The Making of MotorStorm Apocalypse
Digital Foundry talks to Evolution Studios about its most ambitious racer yet.
MotorStorm games are also renowned for the sheer amount of vehicles on-screen at any given point - the introductory stages of the races in particular being a good example. Being able to display so many forms of transport simultaneously involves the use of some visual sleight of hand, slotting in lower-quality assets depending on the distance from the viewer. MotorStorm Apocalypse has six different models (or LODs, for level of detail) for each car.
"Yes, we use LODs based on average polygon size to screen area. We give the artists bias controls to fine-tune the results. We also use shader LODs to help further, rejecting shader code that isn't required at distance," explains Andy Seymour.
"Drawing lots of tiny polygons is really inefficient. Our LOD algorithm looks at the average polygon size in a mesh, and then looks at how big that average polygon would be when projected onto the screen," Oli Wright adds.
"It then chooses an appropriate LOD based on that. It does a pretty good job overall and largely automates the process of determining when LOD switching should take place. It doesn't always work though, so the artists always have the option to override it."
"Our vehicles have to adhere to very strict polygon, texture and memory budgets which are set at different levels for each vehicle class. The vehicles must also pass stringent validation checks prior to export to ensure that they are free from any technical defects and are compliant with the game and its enforced budgets," explains vehicle lead, Nick Massam.
"LOD meshes are manually created for all vehicles and used in conjunction with material LODs which we are able to dynamically adjust and use to balance the frame-rate in-game depending on distance or vehicle usage.
"LOD bias values are also assigned to various part groups of the vehicles to force them to switch LODs earlier or later depending on their relative size, i.e. technical components, bodywork etc. The vehicles also use a shared pool of textures, and library of preset materials which help us to manage and reduce the overall memory footprint of a typical vehicle."
There's constant competition for graphical resources occurring within the engine, and budgets for rendering different elements of the scene (environments and vehicles) shift constantly.
"We had to dig much deeper on MotorStorm Apocalypse due to the performance demands of the game and were forced to find solutions to help improve frame rate especially on some of the animated event and VFX hungry tracks," continues Massam.
"We decided to introduce occlusion shapes on the vehicles for the first time which were used to occlude components within the vehicle that would normally be hidden from view but still rendered i.e. engine, suspension components etc. Vehicle shadow proxy models (lower poly meshes) were also created to reduce the cost of rendering real-time shadows."

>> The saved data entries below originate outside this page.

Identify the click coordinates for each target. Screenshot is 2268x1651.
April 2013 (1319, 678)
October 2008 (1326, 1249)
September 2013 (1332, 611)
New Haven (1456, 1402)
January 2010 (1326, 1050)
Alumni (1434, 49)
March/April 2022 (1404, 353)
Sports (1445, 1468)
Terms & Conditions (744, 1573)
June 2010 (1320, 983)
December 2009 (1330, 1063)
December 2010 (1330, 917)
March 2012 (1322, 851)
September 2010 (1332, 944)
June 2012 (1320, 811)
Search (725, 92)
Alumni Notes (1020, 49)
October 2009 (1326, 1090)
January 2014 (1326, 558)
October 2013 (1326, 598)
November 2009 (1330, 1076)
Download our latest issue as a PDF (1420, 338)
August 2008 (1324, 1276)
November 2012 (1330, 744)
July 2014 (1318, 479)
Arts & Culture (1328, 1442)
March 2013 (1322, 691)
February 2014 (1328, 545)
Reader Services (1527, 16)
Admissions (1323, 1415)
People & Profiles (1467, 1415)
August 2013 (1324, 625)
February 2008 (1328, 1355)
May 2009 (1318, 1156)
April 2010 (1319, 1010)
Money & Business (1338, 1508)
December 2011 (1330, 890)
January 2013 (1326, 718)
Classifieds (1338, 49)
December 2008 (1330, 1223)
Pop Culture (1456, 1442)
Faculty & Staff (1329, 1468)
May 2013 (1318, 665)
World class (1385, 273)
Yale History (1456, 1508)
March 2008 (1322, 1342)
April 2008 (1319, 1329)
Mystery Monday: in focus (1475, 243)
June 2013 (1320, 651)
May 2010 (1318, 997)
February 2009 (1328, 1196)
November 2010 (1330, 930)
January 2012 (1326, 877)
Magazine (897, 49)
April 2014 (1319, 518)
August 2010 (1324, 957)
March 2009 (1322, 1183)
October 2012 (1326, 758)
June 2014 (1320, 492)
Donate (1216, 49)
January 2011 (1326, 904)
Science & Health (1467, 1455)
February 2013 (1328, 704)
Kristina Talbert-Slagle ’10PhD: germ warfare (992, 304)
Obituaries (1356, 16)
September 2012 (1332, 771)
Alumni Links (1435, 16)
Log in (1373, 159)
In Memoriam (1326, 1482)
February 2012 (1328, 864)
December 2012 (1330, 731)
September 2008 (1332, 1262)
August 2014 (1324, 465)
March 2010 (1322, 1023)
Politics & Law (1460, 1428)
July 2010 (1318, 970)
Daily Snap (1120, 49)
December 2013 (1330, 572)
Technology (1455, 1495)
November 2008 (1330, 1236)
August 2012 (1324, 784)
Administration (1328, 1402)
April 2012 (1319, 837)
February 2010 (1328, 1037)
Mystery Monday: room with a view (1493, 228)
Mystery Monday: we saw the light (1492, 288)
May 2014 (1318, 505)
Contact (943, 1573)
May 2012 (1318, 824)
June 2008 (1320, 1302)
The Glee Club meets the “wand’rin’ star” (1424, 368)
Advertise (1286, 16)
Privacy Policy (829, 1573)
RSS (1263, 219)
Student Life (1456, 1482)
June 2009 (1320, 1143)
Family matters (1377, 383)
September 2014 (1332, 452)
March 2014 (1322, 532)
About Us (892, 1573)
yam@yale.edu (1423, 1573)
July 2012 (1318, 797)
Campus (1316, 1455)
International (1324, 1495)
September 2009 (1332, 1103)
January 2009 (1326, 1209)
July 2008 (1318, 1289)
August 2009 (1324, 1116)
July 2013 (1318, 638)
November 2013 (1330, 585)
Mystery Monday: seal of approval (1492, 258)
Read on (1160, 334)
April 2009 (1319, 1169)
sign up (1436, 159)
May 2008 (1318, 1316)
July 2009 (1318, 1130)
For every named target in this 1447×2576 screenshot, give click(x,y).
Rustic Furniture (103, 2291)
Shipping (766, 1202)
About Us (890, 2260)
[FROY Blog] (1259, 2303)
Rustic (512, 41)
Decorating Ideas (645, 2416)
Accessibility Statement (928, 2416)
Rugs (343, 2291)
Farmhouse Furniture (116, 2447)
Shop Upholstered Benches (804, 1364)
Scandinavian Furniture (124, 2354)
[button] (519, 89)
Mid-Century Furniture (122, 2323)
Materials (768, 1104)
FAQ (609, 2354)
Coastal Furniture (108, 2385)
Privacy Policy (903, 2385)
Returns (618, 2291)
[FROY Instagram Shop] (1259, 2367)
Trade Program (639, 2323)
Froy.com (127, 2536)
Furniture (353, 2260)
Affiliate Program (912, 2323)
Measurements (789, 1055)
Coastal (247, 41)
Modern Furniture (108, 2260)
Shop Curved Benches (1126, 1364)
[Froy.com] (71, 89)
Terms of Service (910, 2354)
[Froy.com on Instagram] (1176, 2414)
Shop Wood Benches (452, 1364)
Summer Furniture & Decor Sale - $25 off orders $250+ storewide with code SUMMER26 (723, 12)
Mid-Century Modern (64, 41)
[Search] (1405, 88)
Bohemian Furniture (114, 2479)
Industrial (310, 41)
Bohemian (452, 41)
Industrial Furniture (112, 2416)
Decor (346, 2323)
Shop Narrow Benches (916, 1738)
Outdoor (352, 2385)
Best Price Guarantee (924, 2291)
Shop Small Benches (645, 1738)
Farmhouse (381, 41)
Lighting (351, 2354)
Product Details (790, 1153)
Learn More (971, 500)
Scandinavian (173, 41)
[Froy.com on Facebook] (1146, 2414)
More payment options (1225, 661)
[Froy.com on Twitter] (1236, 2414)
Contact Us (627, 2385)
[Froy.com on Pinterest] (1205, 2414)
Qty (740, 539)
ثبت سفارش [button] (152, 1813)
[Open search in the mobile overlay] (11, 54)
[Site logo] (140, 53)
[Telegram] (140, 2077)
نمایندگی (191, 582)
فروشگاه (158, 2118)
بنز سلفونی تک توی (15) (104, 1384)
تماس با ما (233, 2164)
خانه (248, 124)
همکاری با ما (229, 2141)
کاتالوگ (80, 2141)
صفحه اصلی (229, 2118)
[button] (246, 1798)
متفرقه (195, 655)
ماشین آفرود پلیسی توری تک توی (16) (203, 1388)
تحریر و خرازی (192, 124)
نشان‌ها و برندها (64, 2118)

The team also added performance statistics in-game, that allowed the developers to quickly judge whether vehicles or world detail were proving too expensive to render.
"We have a couple of tools to try to make sure that the performance of world rendering in particular is as consistent as possible," adds Oli Wright.
"The first is a world benchmarking tool that runs a camera through the world along all possible routes, timing various GPU phases and reporting on hot and cold spots. The second is a tool called 'The Auditor' that gives a more spreadsheet type breakdown of a resource usage for a world."
Adding to the performance challenge is the inclusion of split-screen, with a four-player mode added to MotorStorm for the first time, which also works in 16-player online games to boot. The team's work with dynamic LODs obviously come to the fore here, but the studio also has a number of other techniques to get the job done. As the viewing window per player is literally quarter-res, there is no need for the full-fat models to be generated.
"Split-screen is, obviously, a nightmare. We have lots of things that we can scale back to make four-player split screen possible," Wright observes.
"LOD biasing, shadow resolution, shadow range, SSAO and motion blur. So the visuals are compromised in four-player, but we'd rather have a four-player experience with some compromises than not have it at all."
All of which brings us on quite nicely to MotorStorm Apocalypse's stereoscopic 3D support, widely acknowledged as being one of the very best implementations seen to date - not surprising bearing in mind that most of the pioneering work for the tech was carried out at the team's Liverpool base. Evolution Studios embraced the concept of 3D from an early stage and literally built it into the rendering spec from the outset.
Studio director Matt Southern explains what he wanted to get from the experience.
"We know how common it is to accuse 3D of being a gimmick, and when you make games you have the golden opportunity to disprove this by affecting gameplay, not just visuals which of course are all a movie or broadcast can offer," he says.
"Aside from the obvious fact that our concept proposition lends itself beautifully to forward-rushing spectacle, we tried to make the 3D contribute to the sense of vertigo, and the subconscious ability to judge the player vehicle in relation to the AI, tracks and obstacles. To essentially make judging a racing line more instinctive and have 3D contribute to the vital sensation of 'flow'..."
There were plenty of 3D demos at last year's E3 and a pre-alpha build of MotorStorm Apocalypse was among them. After hands-on time, our concerns were all about the performance level and the sheer "in your face" nature of the whole process perhaps being too much. Killzone 3 shipped in pretty much an identical form to its E3 showing, but MotorStorm Apocalypse is enormously improved to an extent that is really quite remarkable.